PASSAGE:
○ ○ ○ ○ ○

Identifying translation issues is hard
Trying to measure translation quality is like asking someone to tell you if a cake they’ve made tastes good. It may taste very good to you, but it may taste terrible to your friend. Despite the fact that the cake’s recipe might have been followed very closely, each of us has our own unique set of criteria of what makes a “good” cake. If someone were to ask you to describe why the cake was or was not good, you may struggle for the right words. It often comes down to a gut feeling that determines whether or not it’s good.
When you’re asked to evaluate a translation into your native language and describe whether the translation is good, you might find yourself struggling for words, leaving you to simply say, “The translation just doesn’t sound/feel right.” While this may be true, it doesn’t describe the issue with the translation or what needs to be corrected to make it better. Often we simply lack the right words to identify the translation issue.
MQM describes issue types
The Multidimensional Quality Metric (MQM) standard provides a framework for identifying and categorizing translation issues. Through standardized issue classification, reviewers are given the “right words” to describe issues they see in a translation they’re reviewing. Using this standard terminology for translation issues throughout the Mozilla l10n communities, reviewers are able to accurately identify issues within a l10n community. Localizers are then more easily able to triage the issue and either determine (according to the locale’s style guide) that it needs to be fixed and how to fix it, or that the issue is a false positive and intentional. The goal of all of this is to produce a high quality localization by distinguishing between what truly needs to be fixed and what is an intentional method of translation within the community.
At the beginning of 2016, we formed the Translation Quality Team (made up of chofmann, Axel, Peiying, Delphine, and myself) and thoroughly investigated the MQM standard for how to adopt that standard into the l10n workflow during the translation review phase. We started with the hypothesis that we needed to consult with localization communities to define a single, “one-size-fits-all” list of MQM translation issues that could be applied across all locales. This list would have been based on translation issues that each community considered to be either most common, most appropriate for their translation work, or part of the criteria they already used to identify translation issues. We learned a number of lessons while working under this hypothesis:
Who reviews translations?
Each Mozilla l10n community consists of both translators (or localizers) and trusted reviewers. These reviewers come from many sources. They range from members of each Mozilla l10n community to end users with technical or linguistic background who occasionally submit l10n bugs. We hope to create a common terminology between localizers and all of these reviewers. This ultimately makes providing feedback more effective by clearly communicating where translation improvements can possibly be made.
We hope that adopting this standard could help us to expand this set of reviewers for each localization. One of the principles behind open source software is that by making code (or strings) publicly transparent, we can increase the number of eyes reviewing the code. This same principle applies for open source localization. Additionally, by creating standard tools, processes, and language for providing feedback, we increase the accuracy of that feedback. With common terms and processes for performing these reviews, we can empower more eyes to review localizations. Who this expanded community of reviewers might be is still unclear, and we welcome your feedback here. By adopting the MQM standard and creating good, language-specific style guides, we hope to improve the communication between reviewers and localizers, resulting in better localized products for end users.

○ ○ ○ ○ ○

DATA SECTION:
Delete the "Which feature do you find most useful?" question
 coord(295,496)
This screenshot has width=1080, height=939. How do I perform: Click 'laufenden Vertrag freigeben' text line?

○ ○ ○ ○ ○

TASK 1: Summarize the passage in two sentences.
TASK 2: Extract the words of the passage starting with "When you’re asked" and going on through "the translation issue.".
None of the material is needed for this work.

EXERCISE RESPONSE 1: Judging a translation is difficult, and reviewers often lack the words to describe what is wrong beyond saying it doesn't feel right. The Multidimensional Quality Metric (MQM) standard gives reviewers standardized terms for classifying translation issues, and Mozilla hopes that this shared terminology, along with language-specific style guides, will improve communication between reviewers and localizers, expand the pool of reviewers, and produce better localized products.

EXERCISE RESPONSE 2:
When you’re asked to evaluate a translation into your native language and describe whether the translation is good, you might find yourself struggling for words, leaving you to simply say, “The translation just doesn’t sound/feel right.” While this may be true, it doesn’t describe the issue with the translation or what needs to be corrected to make it better. Often we simply lack the right words to identify the translation issue.